6. He was crucified outside Jerusalem by the Roman authorities
7. After the death of Jesus, his followers continued forming an identifiable group.
8. Some Jews at least persecuted certain groups of the new movement (cf Gal 1:13,22; Phil 3:6) and, it seems, this persecution lasted at least until the time close to Paul’s final ministry (cf 2 Cor 11:24; Gal 5:11; 6:12; Matt 23:34; 10:17).
On this minimal base which historians are in agreement, one can rely about on other facts contained in the gospels as being reliable from the historical point of view.
Applying the criteria of historicity to these facts allows one to establish a degree of coherence and probability in the gospel statements, and that what is contained in these narratives is substantially certain.
Finally, it is worthwhile noting that we know Jesus to be trustworthy and credible, because the witnesses are worthy of credibility and because tradition is critical of its very self.
In addition, what tradition hands down to us stands the test of historical criticism.

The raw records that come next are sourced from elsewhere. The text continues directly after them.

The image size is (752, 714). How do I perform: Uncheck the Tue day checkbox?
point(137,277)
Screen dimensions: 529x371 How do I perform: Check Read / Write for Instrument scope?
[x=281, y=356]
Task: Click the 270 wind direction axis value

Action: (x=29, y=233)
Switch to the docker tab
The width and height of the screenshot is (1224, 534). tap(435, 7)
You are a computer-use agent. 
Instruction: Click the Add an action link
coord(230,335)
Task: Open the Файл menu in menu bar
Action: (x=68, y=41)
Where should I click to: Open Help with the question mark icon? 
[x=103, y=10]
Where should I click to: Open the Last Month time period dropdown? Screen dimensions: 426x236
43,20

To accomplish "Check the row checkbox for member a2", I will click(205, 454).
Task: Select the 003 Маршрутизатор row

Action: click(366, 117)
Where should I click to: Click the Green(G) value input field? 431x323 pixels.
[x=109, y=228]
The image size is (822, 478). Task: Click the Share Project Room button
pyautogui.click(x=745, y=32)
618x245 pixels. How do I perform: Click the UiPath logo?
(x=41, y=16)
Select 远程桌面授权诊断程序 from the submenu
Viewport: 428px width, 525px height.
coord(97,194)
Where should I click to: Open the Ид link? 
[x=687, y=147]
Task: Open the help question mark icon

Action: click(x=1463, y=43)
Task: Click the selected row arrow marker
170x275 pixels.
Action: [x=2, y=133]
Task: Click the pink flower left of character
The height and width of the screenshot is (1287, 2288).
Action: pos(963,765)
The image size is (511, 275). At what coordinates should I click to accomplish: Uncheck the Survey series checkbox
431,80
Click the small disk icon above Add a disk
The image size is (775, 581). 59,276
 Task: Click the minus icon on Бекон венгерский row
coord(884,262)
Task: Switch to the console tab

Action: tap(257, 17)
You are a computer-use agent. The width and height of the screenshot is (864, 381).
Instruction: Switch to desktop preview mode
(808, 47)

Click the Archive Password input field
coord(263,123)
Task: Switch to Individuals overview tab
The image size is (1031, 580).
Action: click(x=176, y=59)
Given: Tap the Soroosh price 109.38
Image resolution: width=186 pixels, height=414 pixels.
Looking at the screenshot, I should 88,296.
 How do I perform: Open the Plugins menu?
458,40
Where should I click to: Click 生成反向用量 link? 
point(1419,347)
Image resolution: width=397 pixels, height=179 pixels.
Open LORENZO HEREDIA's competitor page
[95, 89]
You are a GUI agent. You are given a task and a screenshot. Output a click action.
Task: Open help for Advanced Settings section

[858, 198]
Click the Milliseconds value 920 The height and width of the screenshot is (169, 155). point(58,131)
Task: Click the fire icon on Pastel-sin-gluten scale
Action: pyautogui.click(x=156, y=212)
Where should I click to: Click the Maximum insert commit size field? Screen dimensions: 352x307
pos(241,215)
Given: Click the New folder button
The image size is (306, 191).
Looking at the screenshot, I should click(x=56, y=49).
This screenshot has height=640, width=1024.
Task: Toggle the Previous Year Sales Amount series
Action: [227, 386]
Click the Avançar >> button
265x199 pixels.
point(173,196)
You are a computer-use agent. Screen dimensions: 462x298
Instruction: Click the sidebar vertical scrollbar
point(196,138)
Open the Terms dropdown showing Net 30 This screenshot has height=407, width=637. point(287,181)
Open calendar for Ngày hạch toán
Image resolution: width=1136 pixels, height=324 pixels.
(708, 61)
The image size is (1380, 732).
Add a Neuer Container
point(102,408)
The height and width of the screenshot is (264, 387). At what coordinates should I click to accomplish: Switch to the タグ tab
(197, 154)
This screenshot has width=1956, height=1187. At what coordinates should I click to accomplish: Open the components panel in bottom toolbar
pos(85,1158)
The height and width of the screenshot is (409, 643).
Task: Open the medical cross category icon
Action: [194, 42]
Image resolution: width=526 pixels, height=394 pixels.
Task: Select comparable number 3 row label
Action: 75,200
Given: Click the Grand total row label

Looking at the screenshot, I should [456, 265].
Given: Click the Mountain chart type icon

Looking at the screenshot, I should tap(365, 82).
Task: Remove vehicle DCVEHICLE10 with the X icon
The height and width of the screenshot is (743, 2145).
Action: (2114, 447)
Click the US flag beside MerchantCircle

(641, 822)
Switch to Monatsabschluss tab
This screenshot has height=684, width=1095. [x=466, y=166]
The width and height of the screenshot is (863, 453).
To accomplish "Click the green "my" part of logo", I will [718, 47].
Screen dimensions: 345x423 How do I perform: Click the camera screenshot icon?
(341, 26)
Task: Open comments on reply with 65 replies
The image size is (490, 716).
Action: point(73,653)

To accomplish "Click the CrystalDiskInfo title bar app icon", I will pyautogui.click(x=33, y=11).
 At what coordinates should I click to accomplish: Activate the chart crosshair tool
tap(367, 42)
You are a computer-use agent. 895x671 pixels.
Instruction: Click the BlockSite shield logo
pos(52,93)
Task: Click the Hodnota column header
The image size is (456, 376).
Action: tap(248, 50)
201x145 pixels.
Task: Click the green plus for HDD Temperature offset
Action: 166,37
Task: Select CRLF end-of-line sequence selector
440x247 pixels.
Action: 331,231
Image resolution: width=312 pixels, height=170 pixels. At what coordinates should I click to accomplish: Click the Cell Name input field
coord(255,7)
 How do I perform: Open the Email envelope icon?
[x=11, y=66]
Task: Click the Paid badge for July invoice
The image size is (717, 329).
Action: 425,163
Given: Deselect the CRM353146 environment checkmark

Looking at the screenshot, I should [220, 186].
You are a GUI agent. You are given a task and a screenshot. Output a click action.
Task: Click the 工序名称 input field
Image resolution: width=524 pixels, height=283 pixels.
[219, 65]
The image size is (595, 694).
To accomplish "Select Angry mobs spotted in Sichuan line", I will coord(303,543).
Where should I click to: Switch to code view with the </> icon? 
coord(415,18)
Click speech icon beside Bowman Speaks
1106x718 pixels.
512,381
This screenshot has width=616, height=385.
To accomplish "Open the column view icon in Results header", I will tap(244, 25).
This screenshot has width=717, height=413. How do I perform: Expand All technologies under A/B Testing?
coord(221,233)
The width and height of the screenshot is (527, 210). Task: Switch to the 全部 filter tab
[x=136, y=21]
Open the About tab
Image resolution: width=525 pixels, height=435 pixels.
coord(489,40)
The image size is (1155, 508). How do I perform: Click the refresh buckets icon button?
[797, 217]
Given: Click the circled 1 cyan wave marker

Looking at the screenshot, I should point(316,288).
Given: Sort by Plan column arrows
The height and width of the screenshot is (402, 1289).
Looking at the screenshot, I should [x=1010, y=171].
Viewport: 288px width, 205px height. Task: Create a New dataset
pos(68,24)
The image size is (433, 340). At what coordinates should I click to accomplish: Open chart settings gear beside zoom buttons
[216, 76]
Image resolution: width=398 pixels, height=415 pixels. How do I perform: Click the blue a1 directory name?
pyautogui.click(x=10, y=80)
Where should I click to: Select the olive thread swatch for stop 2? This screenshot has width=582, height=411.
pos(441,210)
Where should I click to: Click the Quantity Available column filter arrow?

Certainly, of the many things which have come down to us, only some can be proved by the methods used by historians. Nonetheless, this does not imply that those events which cannot be demonstrated by these methods did not take place, but that we can only offer information on their being probable to a greater or lesser extent.
And we cannot forget, on the other hand, that probability is not the determining factor. For, events which have a low probability have historically taken place, What is also undoubtedly true is that information in the gospel is reasonable and coherent with demonstrable facts. In any case, it is the tradition of the Church, in which these writings were born, which gives us the guarantee of reliability and which tells us how to interpret them.